Task instructions:
A – In the passage on Canada's allegations against India, where was Hardeep Singh Nijjar shot?
B – Convert the records into a Markdown table with the columns Row and Line. Cover the records from the start through the line containing "Action: point(654,48)", and leave out blank lines.

Passage:
Speaking in the House of Commons, Mr. Trudeau said that he had raised India’s involvement in the shooting of the Sikh leader, Hardeep Singh Nijjar, directly with Prime Minister Narendra Modi at the Group of 20 summit meeting earlier this month “in no uncertain terms.”
He said the allegation was based on intelligence gathered by the Canadian government.
“Any involvement of a foreign government in the killing of a Canadian citizen on Canadian soil is an unacceptable violation of our sovereignty,” Mr. Trudeau told lawmakers.
He said Canada would pressure India to cooperate with the investigation into the killing of Mr. Nijjar, who advocated Sikh separatism.
Mélanie Joly, the foreign minister, later announced that Canada had expelled an Indian diplomat whom she described as the head of India’s intelligence agency in Canada.
India’s foreign ministry rejected the Canadian allegations on Tuesday morning as “absurd” and politically motivated, saying that Canada had long provided shelter to “Khalistani terrorists and extremists” who threaten India’s security.
Khalistan is what Sikh separatists call the independent state they seek to create.
The ministry said that Mr. Modi had “completely rejected” the allegations when Mr. Trudeau presented them to him.
“We urge the government of Canada to take prompt and effective legal action against all anti-India elements operating from their soil,” the ministry said in a statement.
It later said that it had moved to expel a senior Canadian diplomat based in India.
The allegation that India’s government was involved in a political killing in Canada is likely to further corrode relations between the two countries.
Earlier this month, Canada suspended negotiations on a trade deal with India that were scheduled to have been concluded this year — because of the assassination allegations, it now appears.
During the G20, Mr. Modi excluded Mr. Trudeau from the list of leaders with whom he held formal bilateral meetings.
Mr. Trudeau said many Canadians of Indian origin — they make up about 4 percent of the population — had been angered by the killing and in some cases feared for their personal safety.
There are about 1.4 million Canadians of Indian heritage, many of whom are Sikhs; they include Jagmeet Singh, the leader of the opposition New Democratic Party, which is keeping Mr. Trudeau’s minority government in power. Singh is a common surname and middle name in Punjab.
Mr. Nijjar, 45, was shot near a Sikh temple in Surrey, British Columbia. At a news conference in June, investigators from the Royal Canadian Mounted Police said he had been ambushed by masked men, but would not say whether the attack appeared politically motivated.
Mr. Nijjar was known for his advocacy of the creation of an independent Sikh nation, Khalistan, that would include parts of India’s Punjab state, and India had declared him a wanted terrorist.
Citing the police investigation, neither Ms. Joly nor Dominic LeBlanc, the minister of public safety, offered any details about Indian involvement in the killing.
But Mr. LeBlanc said that Jody Thomas, Mr. Trudeau’s national security adviser, as well as the head of Canada’s intelligence service, had traveled over the past few weeks “to confront the Indian intelligence agencies with these allegations.”
It was unclear from the two minister’s remarks how forthcoming the Indian government has been or what cooperation, if any, it has offered.
Ms. Joly said she planned to discuss India’s actions during meetings with Canada’s allies after she travels to New York this week for the United Nations General Assembly.
The announcement came on the same day that a judge opened a public inquiry into interference by foreign governments.
It was prompted by allegations that China is meddling in Canadian politics, but Mr. LeBlanc said that reviewing India’s actions are within the inquiry’s mandate. “Obviously these allegations are at a much more serious level,” he said.
Mr. Nijjar was vocal about the threats to his life, which were shared with Canada’s spy agency, the World Sikh Organization of Canada, a nonprofit, said in a statement.
“If these allegations are true, they represent an outrageous affront to Canada’s sovereignty,” said Pierre Poilievre, leader of the Conservative Party.
“Our citizens must be safe from extrajudicial killings of all kinds, most of all from foreign governments.”
Mr. Singh, the New Democratic Party leader, broke with protocol to address the House of Commons in Punjabi as well English and said he had spoken with Mr. Nijjar’s son.
“I could hear the pain of that loss in his voice,” Mr. Singh said. “I can only imagine how much more painful it is going to be.”

Raw data:
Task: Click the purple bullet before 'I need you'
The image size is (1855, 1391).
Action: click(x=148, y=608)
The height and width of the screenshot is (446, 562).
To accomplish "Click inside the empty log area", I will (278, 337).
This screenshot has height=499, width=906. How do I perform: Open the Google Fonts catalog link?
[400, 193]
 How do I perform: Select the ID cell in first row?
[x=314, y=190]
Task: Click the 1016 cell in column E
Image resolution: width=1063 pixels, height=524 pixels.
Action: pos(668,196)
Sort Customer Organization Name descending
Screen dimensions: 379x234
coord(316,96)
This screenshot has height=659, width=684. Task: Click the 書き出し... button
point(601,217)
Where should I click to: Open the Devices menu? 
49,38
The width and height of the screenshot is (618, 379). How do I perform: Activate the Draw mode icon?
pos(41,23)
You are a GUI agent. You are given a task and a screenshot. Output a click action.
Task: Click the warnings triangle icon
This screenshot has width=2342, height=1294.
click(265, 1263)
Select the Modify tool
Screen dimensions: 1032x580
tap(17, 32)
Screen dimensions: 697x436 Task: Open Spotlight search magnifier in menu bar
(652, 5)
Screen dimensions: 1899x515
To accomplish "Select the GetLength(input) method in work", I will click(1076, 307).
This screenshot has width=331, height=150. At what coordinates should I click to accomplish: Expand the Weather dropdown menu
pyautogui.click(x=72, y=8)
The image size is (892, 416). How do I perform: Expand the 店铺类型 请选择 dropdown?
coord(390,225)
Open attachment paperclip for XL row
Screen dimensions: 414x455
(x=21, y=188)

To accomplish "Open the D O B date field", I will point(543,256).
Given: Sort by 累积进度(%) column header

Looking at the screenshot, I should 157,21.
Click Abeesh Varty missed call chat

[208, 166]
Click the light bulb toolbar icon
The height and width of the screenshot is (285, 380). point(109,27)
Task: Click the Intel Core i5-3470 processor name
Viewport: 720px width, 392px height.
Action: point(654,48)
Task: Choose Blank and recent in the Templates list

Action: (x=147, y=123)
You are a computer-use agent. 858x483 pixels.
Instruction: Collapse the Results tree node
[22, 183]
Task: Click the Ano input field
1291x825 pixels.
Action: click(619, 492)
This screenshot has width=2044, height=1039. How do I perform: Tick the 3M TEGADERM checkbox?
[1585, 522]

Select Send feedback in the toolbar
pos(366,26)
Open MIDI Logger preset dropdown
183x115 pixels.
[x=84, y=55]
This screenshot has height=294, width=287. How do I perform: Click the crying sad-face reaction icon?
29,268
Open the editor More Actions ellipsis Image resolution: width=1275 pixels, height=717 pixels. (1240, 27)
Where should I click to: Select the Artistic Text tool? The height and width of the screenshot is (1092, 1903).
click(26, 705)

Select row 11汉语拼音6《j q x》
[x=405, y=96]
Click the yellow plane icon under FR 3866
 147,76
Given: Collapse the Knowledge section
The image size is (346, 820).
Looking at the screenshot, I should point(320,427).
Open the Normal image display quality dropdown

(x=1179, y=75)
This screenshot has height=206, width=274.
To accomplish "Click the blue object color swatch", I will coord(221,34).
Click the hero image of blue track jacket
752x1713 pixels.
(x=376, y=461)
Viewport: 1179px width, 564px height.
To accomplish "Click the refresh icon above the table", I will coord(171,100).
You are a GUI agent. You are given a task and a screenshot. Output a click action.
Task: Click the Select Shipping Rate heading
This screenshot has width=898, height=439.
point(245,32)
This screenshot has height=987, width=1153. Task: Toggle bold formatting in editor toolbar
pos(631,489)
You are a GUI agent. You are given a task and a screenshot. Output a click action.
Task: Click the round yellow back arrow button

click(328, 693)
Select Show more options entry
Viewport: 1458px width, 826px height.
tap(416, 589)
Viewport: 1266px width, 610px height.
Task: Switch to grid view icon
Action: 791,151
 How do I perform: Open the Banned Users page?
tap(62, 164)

Answers below:
A – Near a Sikh temple in Surrey, British Columbia.

B –
| Row | Line |
|---|---|
| 1 | Task: Click the purple bullet before 'I need you' |
| 2 | The image size is (1855, 1391). |
| 3 | Action: click(x=148, y=608) |
| 4 | The height and width of the screenshot is (446, 562). |
| 5 | To accomplish "Click inside the empty log area", I will (278, 337). |
| 6 | This screenshot has height=499, width=906. How do I perform: Open the Google Fonts catalog link? |
| 7 | [400, 193] |
| 8 |  How do I perform: Select the ID cell in first row? |
| 9 | [x=314, y=190] |
| 10 | Task: Click the 1016 cell in column E |
| 11 | Image resolution: width=1063 pixels, height=524 pixels. |
| 12 | Action: pos(668,196) |
| 13 | Sort Customer Organization Name descending |
| 14 | Screen dimensions: 379x234 |
| 15 | coord(316,96) |
| 16 | This screenshot has height=659, width=684. Task: Click the 書き出し... button |
| 17 | point(601,217) |
| 18 | Where should I click to: Open the Devices menu?  |
| 19 | 49,38 |
| 20 | The width and height of the screenshot is (618, 379). How do I perform: Activate the Draw mode icon? |
| 21 | pos(41,23) |
| 22 | You are a GUI agent. You are given a task and a screenshot. Output a click action. |
| 23 | Task: Click the warnings triangle icon |
| 24 | This screenshot has width=2342, height=1294. |
| 25 | click(265, 1263) |
| 26 | Select the Modify tool |
| 27 | Screen dimensions: 1032x580 |
| 28 | tap(17, 32) |
| 29 | Screen dimensions: 697x436 Task: Open Spotlight search magnifier in menu bar |
| 30 | (652, 5) |
| 31 | Screen dimensions: 1899x515 |
| 32 | To accomplish "Select the GetLength(input) method in work", I will click(1076, 307). |
| 33 | This screenshot has width=331, height=150. At what coordinates should I click to accomplish: Expand the Weather dropdown menu |
| 34 | pyautogui.click(x=72, y=8) |
| 35 | The image size is (892, 416). How do I perform: Expand the 店铺类型 请选择 dropdown? |
| 36 | coord(390,225) |
| 37 | Open attachment paperclip for XL row |
| 38 | Screen dimensions: 414x455 |
| 39 | (x=21, y=188) |
| 40 | To accomplish "Open the D O B date field", I will point(543,256). |
| 41 | Given: Sort by 累积进度(%) column header |
| 42 | Looking at the screenshot, I should 157,21. |
| 43 | Click Abeesh Varty missed call chat |
| 44 | [208, 166] |
| 45 | Click the light bulb toolbar icon |
| 46 | The height and width of the screenshot is (285, 380). point(109,27) |
| 47 | Task: Click the Intel Core i5-3470 processor name |
| 48 | Viewport: 720px width, 392px height. |
| 49 | Action: point(654,48) |